Last week Stephanie and I were able to go to Disneyland for the afternoon/evening with my cousin and his family. Good company and Disneyland is always a winning combination! Being a Southern Californian, I have attended Disneyland quite a few times and was reminded again of a certain phenomenon I have observed at the park. I call it "The Four Stages of a Day at Disneyland". I would like to share it with you now.
Stage One: Morning
The mark of the first stage of a day at Disneyland is optomism. Sheer, unadulterated optimism. The out-of-towners line up before the park opens, hoping to maximize every dime they spent on their ticket. Questions typically overheard include: Which ride shall we go on first? Do you think we'll see Mickey Mouse? Can we stay till midnight? The possibilities are endless: the Happiest Place on Earth Awaits.
Stage Two: Mid-day
As we transition into late morning/early afternoon, the second stage is upon us. The local stay-at-home moms and hookey-playing SoCal high school students descend on the park, and Disneyland is humming along. The smell of churros wafts in the air as people begin to stop for their first bathroom breaks, and maybe a nice frozen lemonade. Everyone's spirits are up, a significant amount of the population is wearing battle damage from Splash Mountain or Pirates of the Carribean, and foolish newbies wait in the 3 hour line for the Peter Pan ride. For my money, Stage Two is vintage Disneyland.

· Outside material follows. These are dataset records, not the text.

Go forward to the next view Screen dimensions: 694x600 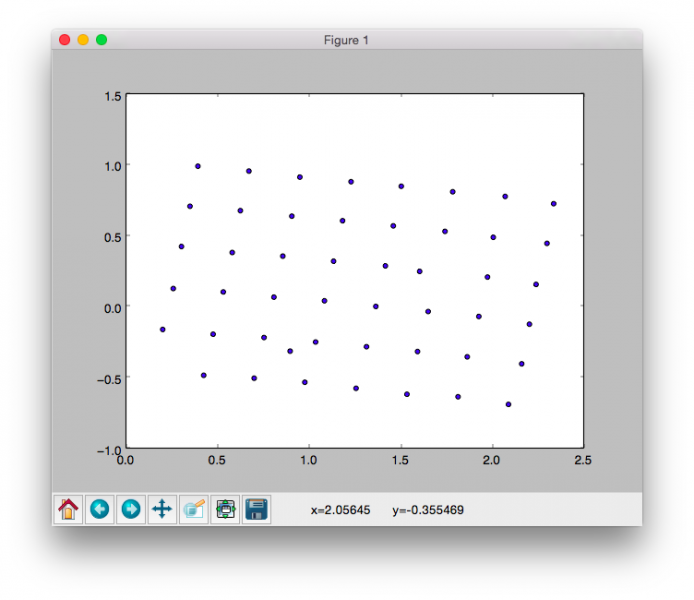pos(130,509)
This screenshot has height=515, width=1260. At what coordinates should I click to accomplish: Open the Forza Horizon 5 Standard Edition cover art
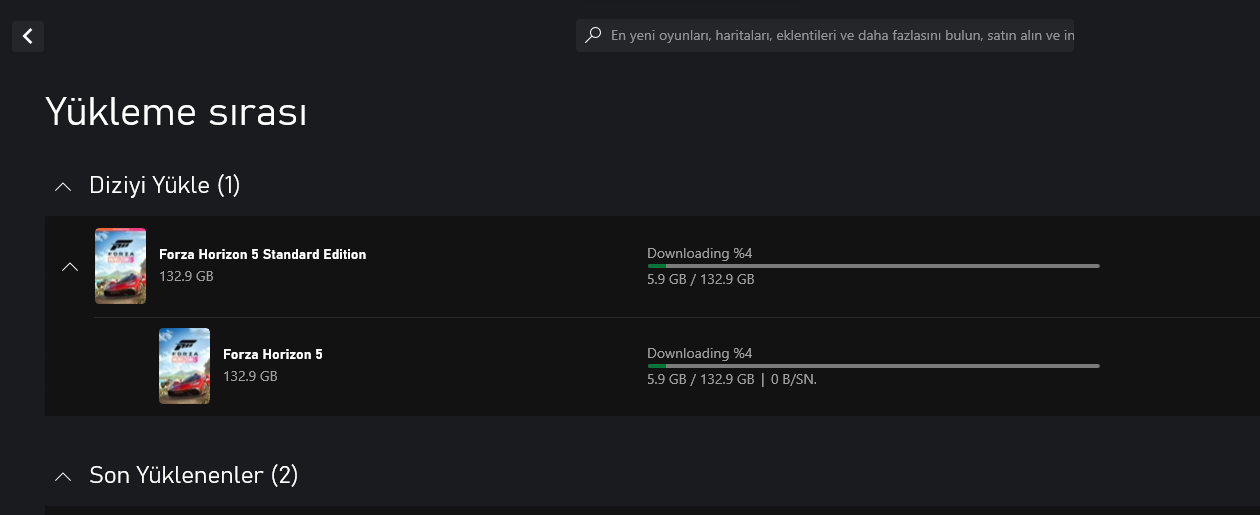(120, 266)
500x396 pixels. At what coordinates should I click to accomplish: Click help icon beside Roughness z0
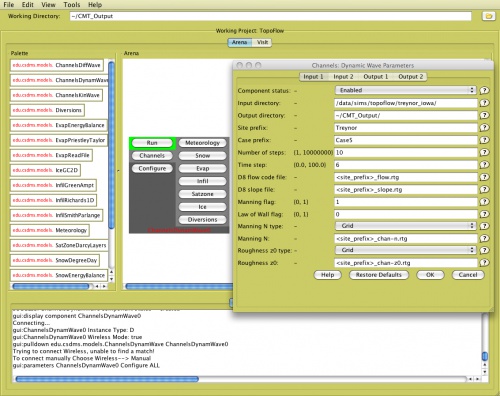click(484, 263)
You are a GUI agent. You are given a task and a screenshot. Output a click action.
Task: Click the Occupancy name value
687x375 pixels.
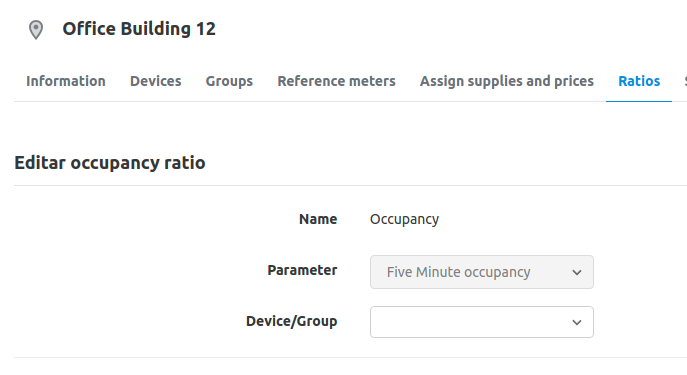(x=404, y=219)
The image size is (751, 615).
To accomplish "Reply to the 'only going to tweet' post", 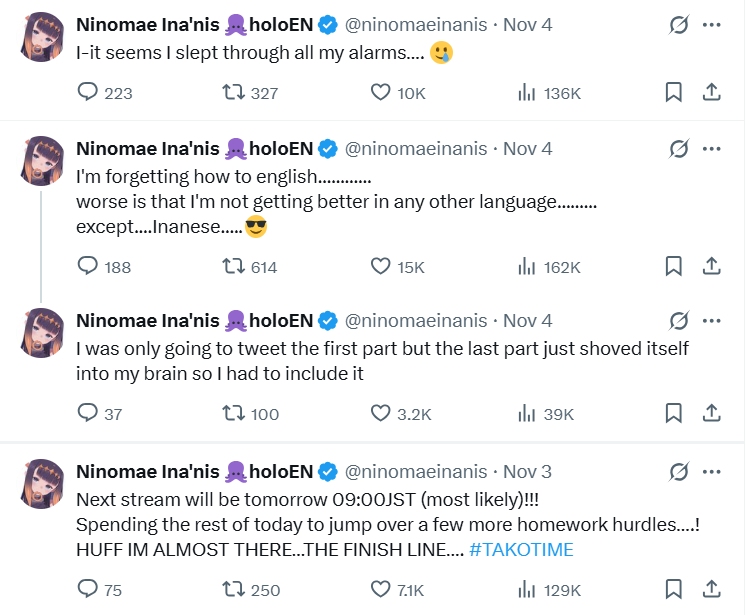I will click(x=89, y=413).
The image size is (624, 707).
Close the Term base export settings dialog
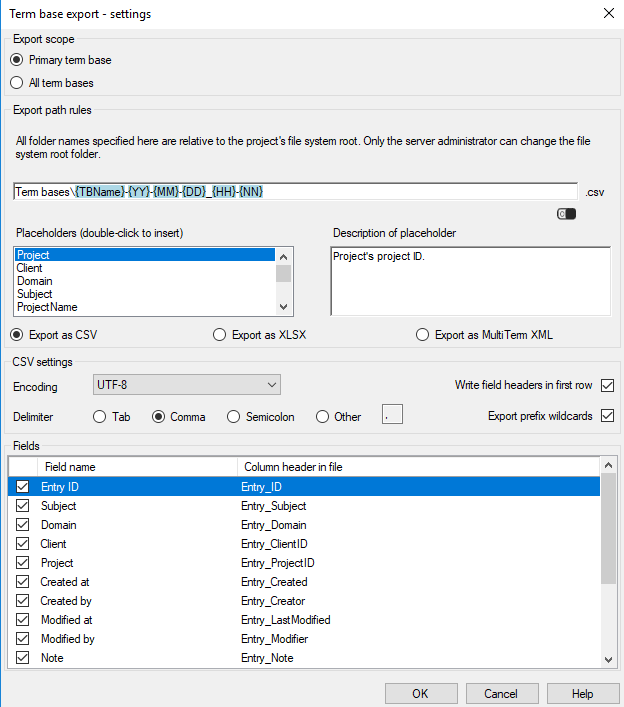pyautogui.click(x=608, y=13)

Stage Three: Late afternoon
Finally, the dolldrums arrive. Boosted by the letting out of school and work for the day, the park swells to capacity. There are lines everywhere. 45 minutes for the Matterhorn. 60 for Space Mountain. 75 for Splash Mountain. (sidenote: Come on people. You're waiting in line for that long to get voluntarily drenched with stinky water? Just promise you won't bump into me as you run squishy-footed to the Haunted Mansion.) Shoot, even the the Tiki Room has a line (ok, that was a joke). Those with young children are starting to feel the strain. The first 7-year-old-acting-like-a-2-year-old meltdowns begin popping up like desert plants after a monsoon. The out of town crowd begins getting a bit discouraged at this stage, as well. Maybe the ride they really wanted to try broke down. Maybe their ice cream cone dropped into the Storybook Land river. Maybe Pluto gave them an unwelcome noogie. Whatever the case, the perfect solution to beat the funk is a brief sit-down on a bench or chair. Beacuse, really, there's nothing like people-watching at Disneyland. Stage Three: when reality sets in.
Stage Four: Night
The evening has come. Out come the sweatshirts, people-herding fences, and goofy light-up hats. Kids are asleep in strollers and on parents' shoulders as the adults try to decide if it's worth it to make the push to see the fireworks. Strange characters come out during Stage Four, and I’m not talking about the Seven Dwarfs. Crazy tattoos, lip piercings, and lime-green Mohawks seemingly increase exponentially. Oh, and good luck getting from Adventure Land to Frontier Land: the cattle-drivers—er, I mean Disneyland employees with the glowing green sticks will have you circling around for hours. Stage Four also prominently features two more crowds we haven’t seen yet: the naïve after-the-fireworks-we’ll-make-a-break-for-the-exit group, and the let’s-get-on-every-ride-we-possibly-can-while-people-are-distracted-by-the-fireworks-and-Fantasmic group. The former is simply delusional. That latter is too hopped up on churros and enormous Mickey head-shaped lollipops to know any better. You know it’s Stage Four when you want to get somewhere, but can’t; want to ride something, but it’s closed; or just want to sit down on a curb, but every last inch of curb is occupied.
There you have it: The Four Stages of a Day at Disneyland. If you didn’t know, now you know.